Уже потом происходящее в тот день в парке культуры и отдыха, да и по всему городу постепенно сотрётся из памяти людей, так и не найдя место в их картине мира. Запомниться только полухулиганская выходка местных националистов, которые тут же будут подвергнуты остракизму, со стороны местных СМИ. Впрочем, даже о них не будут особо часто упоминать по понятным причинам региональные новости, не говоря уже о каналах и газетах более высокого уровня.

Но тогда казалось, что забыть об этом невозможно. Тысячи людей, не только бойцов ордена, но и простых солдат и беженцев стекались из окрестностей к парку и, спустившись по склону к берегу уходили через открывшийся близ кромки воды проход. С собой у них было немного вещей, в основном оружие и ящики с золотом для армии кронпринца, куда к тому же было положено золото Крейтона.
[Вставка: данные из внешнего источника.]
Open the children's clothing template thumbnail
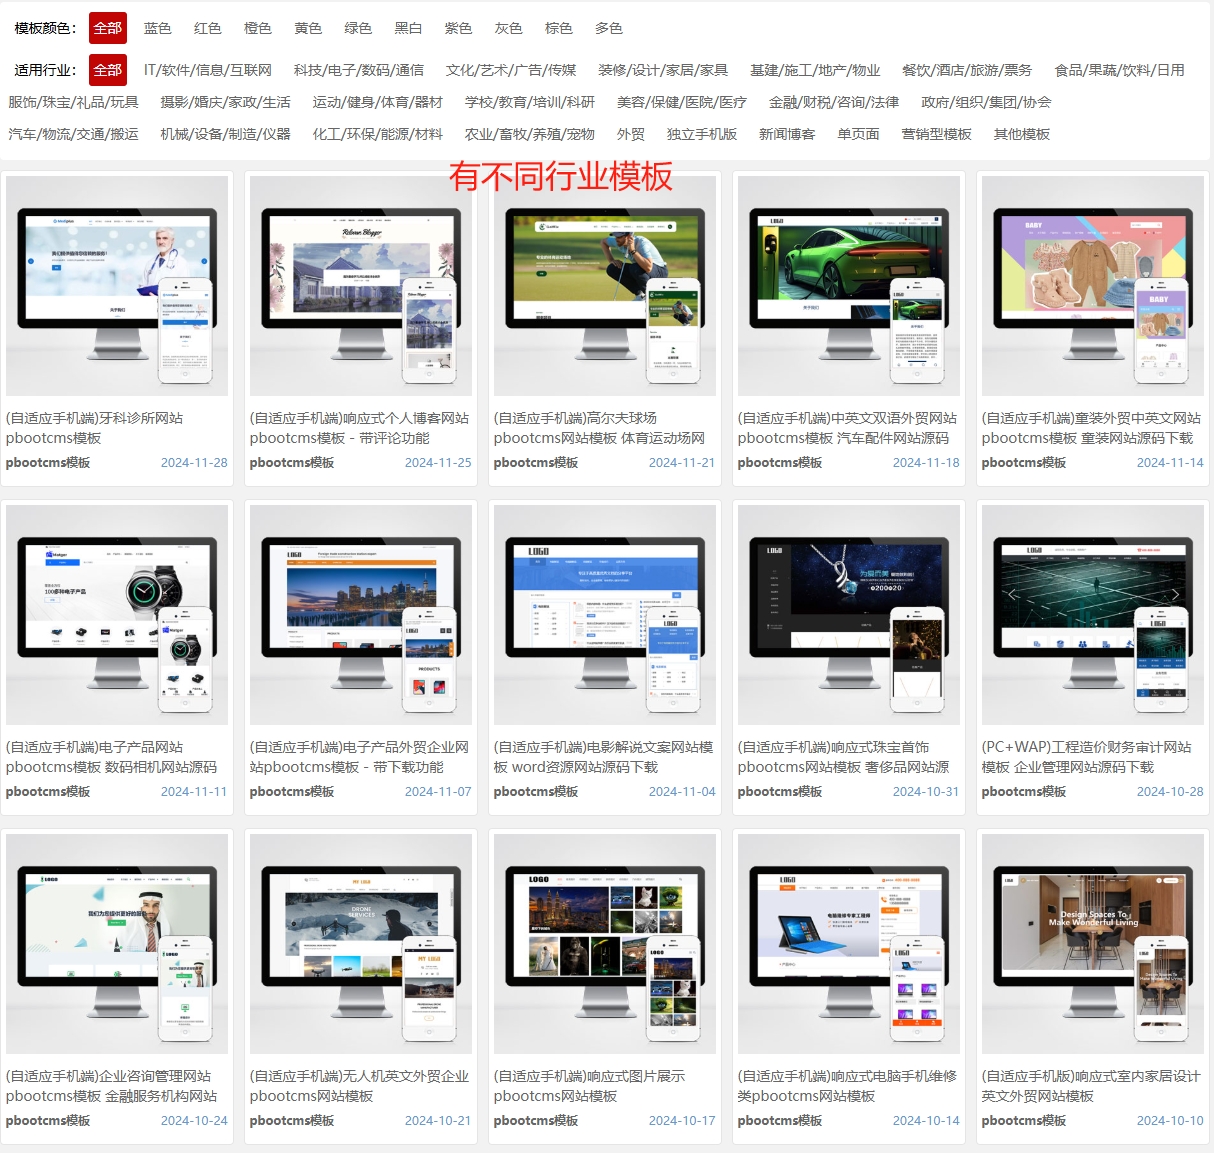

Мессеир и Клементина стояли на краю смотровой площадки рядом с уже разрушенными наполовину укреплениями, в стороне от основного потока людей. Рядом лежала пара сумок с вещами, которые они забрали из дома, Кистенёв стоял напротив них. — Удачи вам, — произнёс Василий, протягивая руку для рукопожатия. — Серьёзно. Надеюсь, у вас всё получится.

Крейтон пожал ему руку, при этом смотря прямо в глаза.

— Тебе тоже, друг мой, удачи. Надеюсь, это лето ты забудешь нескоро.

Кистенёв улыбнулся, он отпустил руку Мессеира и взял ладонь девушки, наклонился и поцеловал её тыльную сторону. Тут к ним со стороны подошёл Семелесов висящим на одной лямке рюкзаком. Он снял рюкзак и, положив его на землю, крепко обнялся с Кистенёвым.

— Ты точно хочешь уйти с ними? — спросил Василий.

— А что меня тут держит.

— Ты там долго не выживешь.

— На всё воля божья.

— Думаешь, от тебя будет толк?

— Нам ещё люди не помешают, — ответил за него Крейтон.

Подошли Дененрант и Молентен, Векслер помог взять одну из сумок и они вместе, попрощавшись ещё раз с Кистенёвым, направились в сторону склона куда уходили уже последние из тех кто возвращался в свой мир.

— И всё-таки, как ты выжил там, на Савароне? — спросил Молентен у Крейтона, когда они только двинулись вперёд.

Мессеир остановился и что-то прошептал ему на ухо, после чего Молентен, встал, повернулся и посмотрел на Крейтона, произнеся ошарашено:

— Да ты же больной на всю голову.

— У меня был хороший учитель.

Кистенёв смотрел, как уходят последние мантийцы и как медальон привязанный верёвкой вдруг сорвался со своего места на возвышении и полетел в сужавшийся проход, закрывшийся как раз в тот момент, когда он оказался на той стороне.

— Что вообще это такое? Куда они ушли? — изумлённо спросил у Василия один из омоновцев, стоявший рядом и выглядевший уже совсем не страшно без маски и щита с дубинкой.

Кистенёв взглянул на него и с таинственной улыбкой произнёс, голосом зловещего рассказчика: — А вы не знаете, друг мой, они отправились за Тропик Козерога.